Step 1: Torque Equation (About the Hinge)

Let T be the tension in the cable. The weight of the rod acts at its center (L/2 = 6 m from hinge). The tension provides a vertical component (Tsinθ) which produces torque in the opposite direction to the weight.

∑τ = 0 ⇒ T × L × sin(30º) = W × (L/2)

T × 12 × 0.5 = 98 × 6

T × 6 = 588

T = 588 / 6 = 98 N

Step 2: Vertical Force Balance

Let the vertical reaction at the hinge be R_v.

∑F_vertical = 0 ⇒ R_v + Tsin(30º) = W

R_v + 98 × 0.5 = 98

R_v + 49 = 98 ⇒ R_v = 49 N

Step 3: Horizontal Force Balance

Let the horizontal reaction at the hinge be R_h.

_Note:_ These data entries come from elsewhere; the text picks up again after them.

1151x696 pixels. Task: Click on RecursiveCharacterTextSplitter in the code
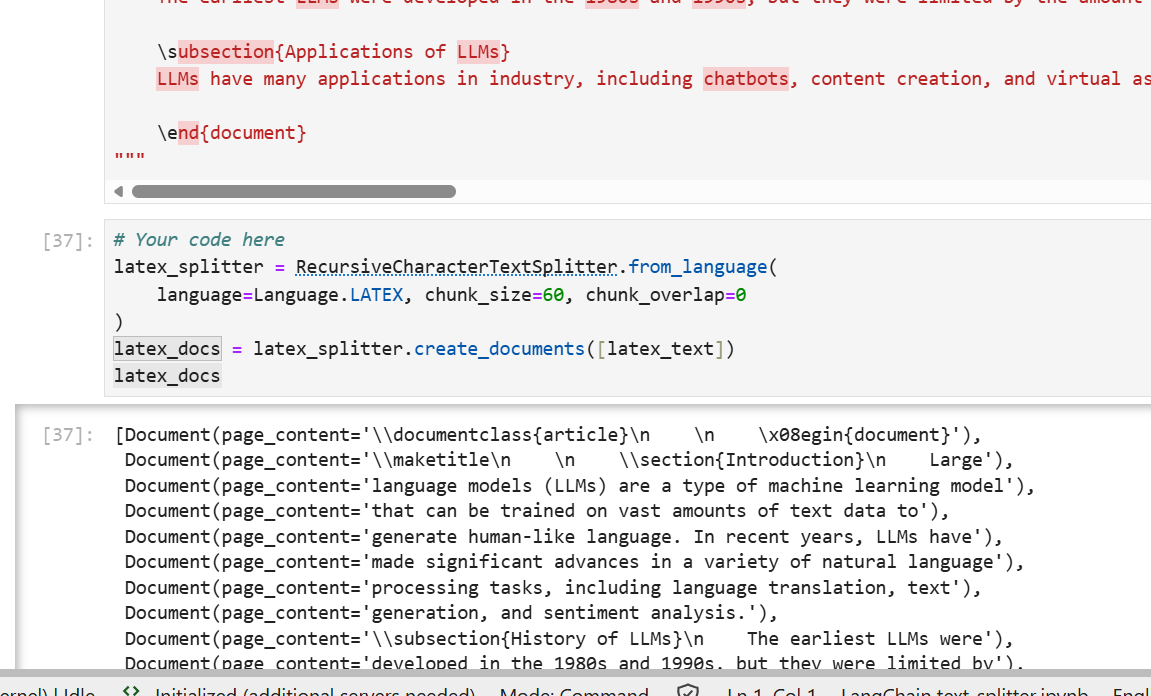(456, 267)
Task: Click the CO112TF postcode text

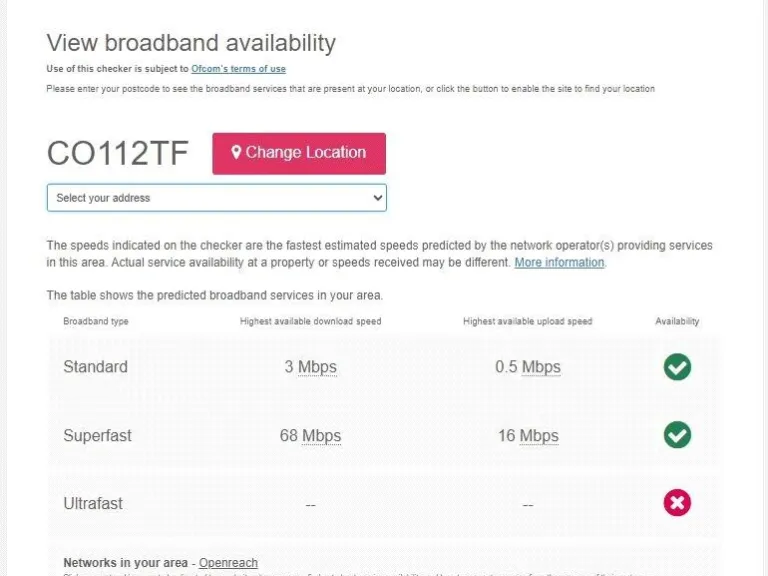Action: coord(118,153)
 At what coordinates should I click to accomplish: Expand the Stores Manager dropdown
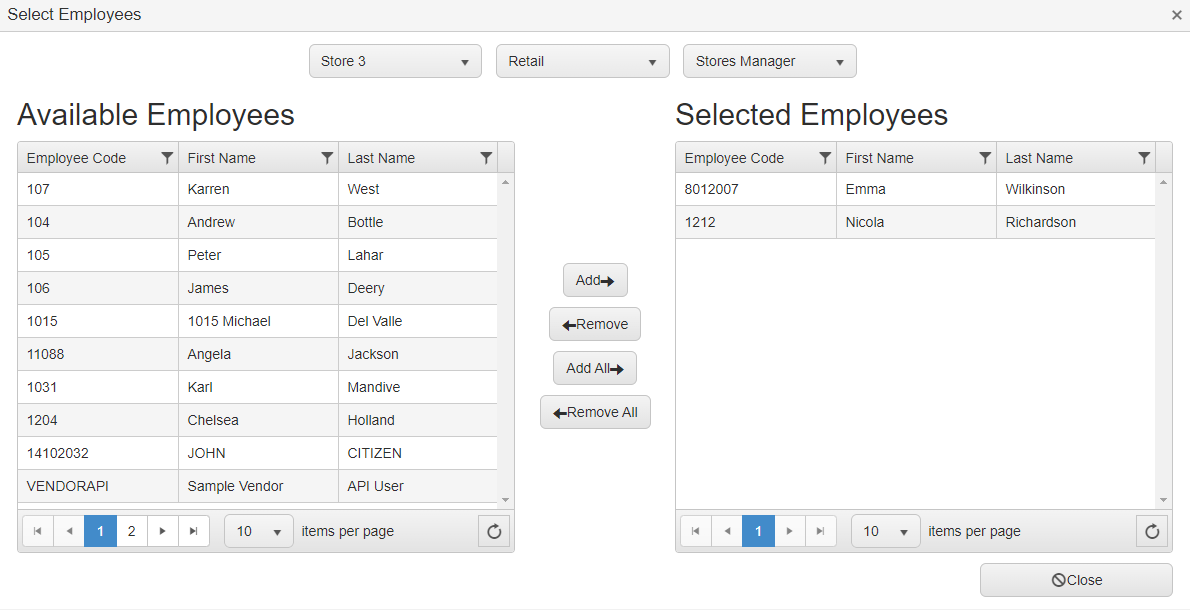coord(769,61)
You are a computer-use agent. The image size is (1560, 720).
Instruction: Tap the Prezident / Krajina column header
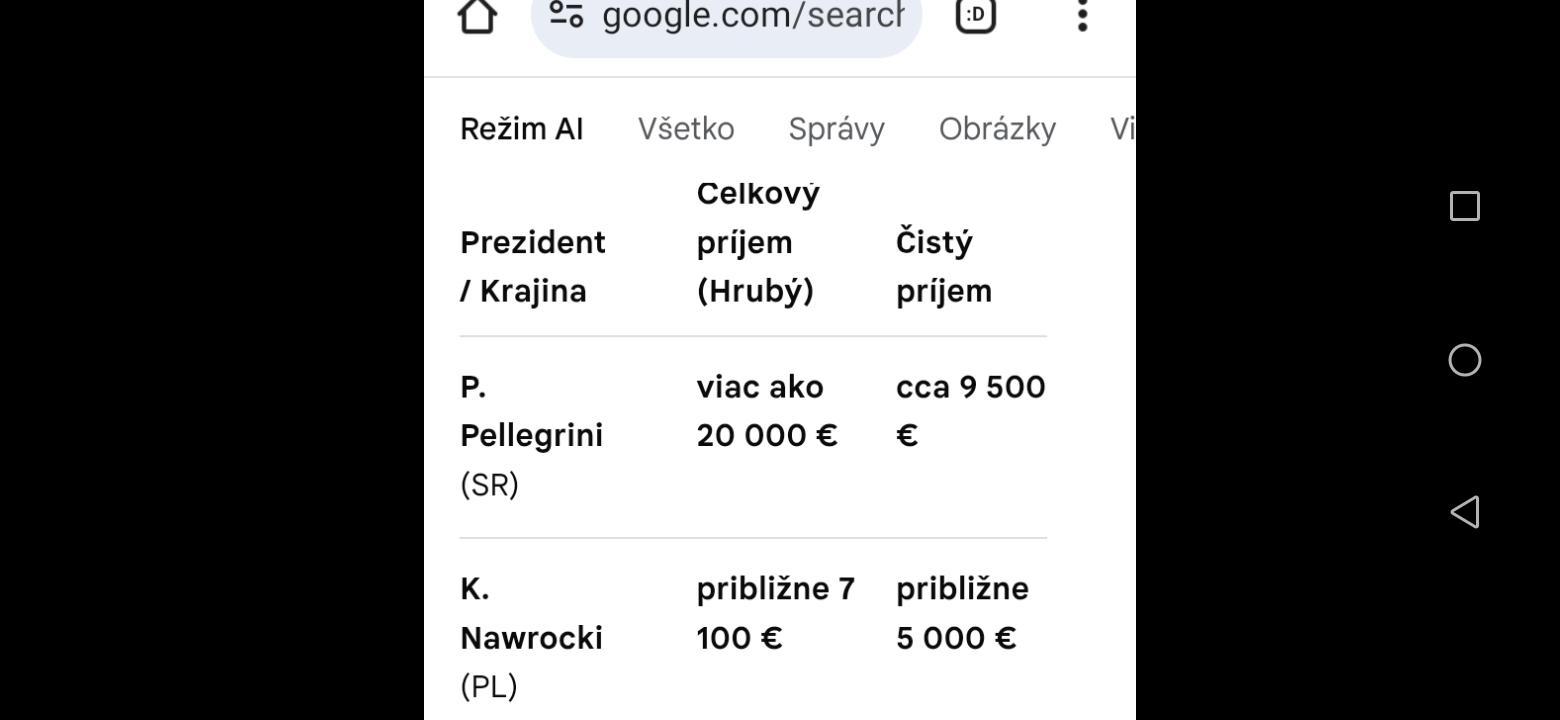(533, 266)
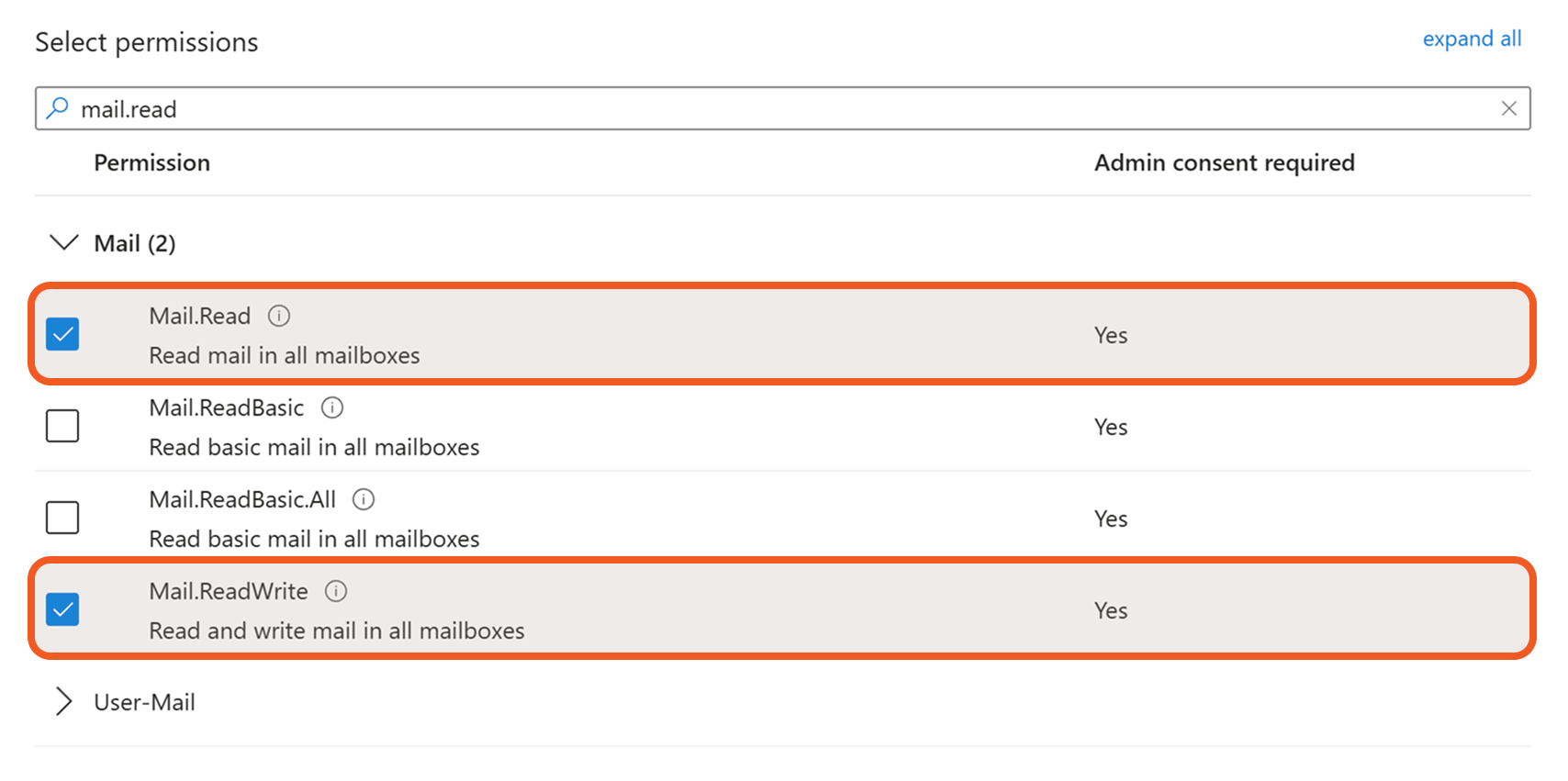The image size is (1568, 781).
Task: Click the expand all link
Action: pyautogui.click(x=1472, y=39)
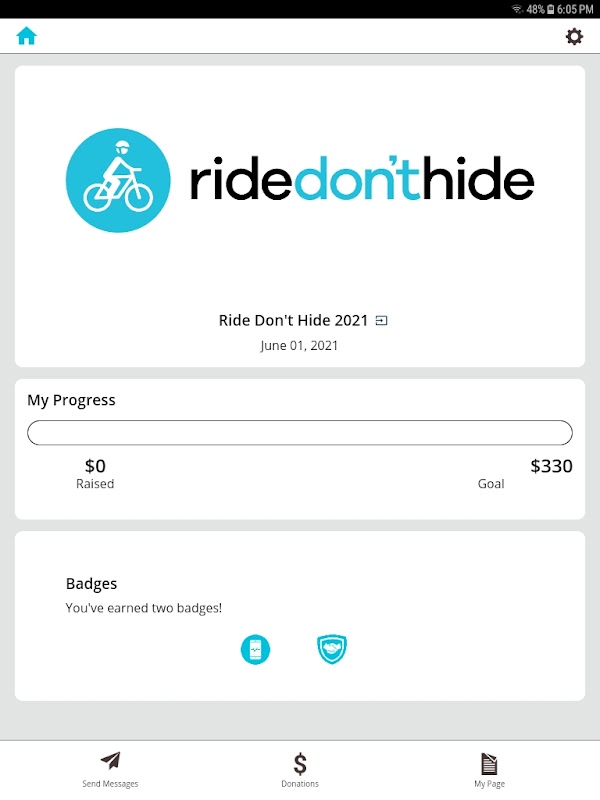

∑F_horizontal = 0 ⇒ R_h = Tcos(30º)

R_h = 98 × cos(30º) = 98 × 0.866 ≈ 84.87 N

Step 4: Total Reaction Force at the Hinge

R = √(R_h² + R_v²) = √(84.87² + 49²) ≈ √(7201.6 + 2401) ≈ √9602.6 ≈ 98 N

Final Answers

• Tension in the cable: 98 N
• Horizontal force by hinge: 84.87 N
• Vertical force by hinge: 49 N
• Total hinge force: ~98 N

Conclusion

By applying the principles of static equilibrium, we determined that the tension in the supporting cable is 98 N and the hinge provides both horizontal and vertical support to maintain the system in balance. This problem illustrates the practical application of torque and force balance in real-world structures.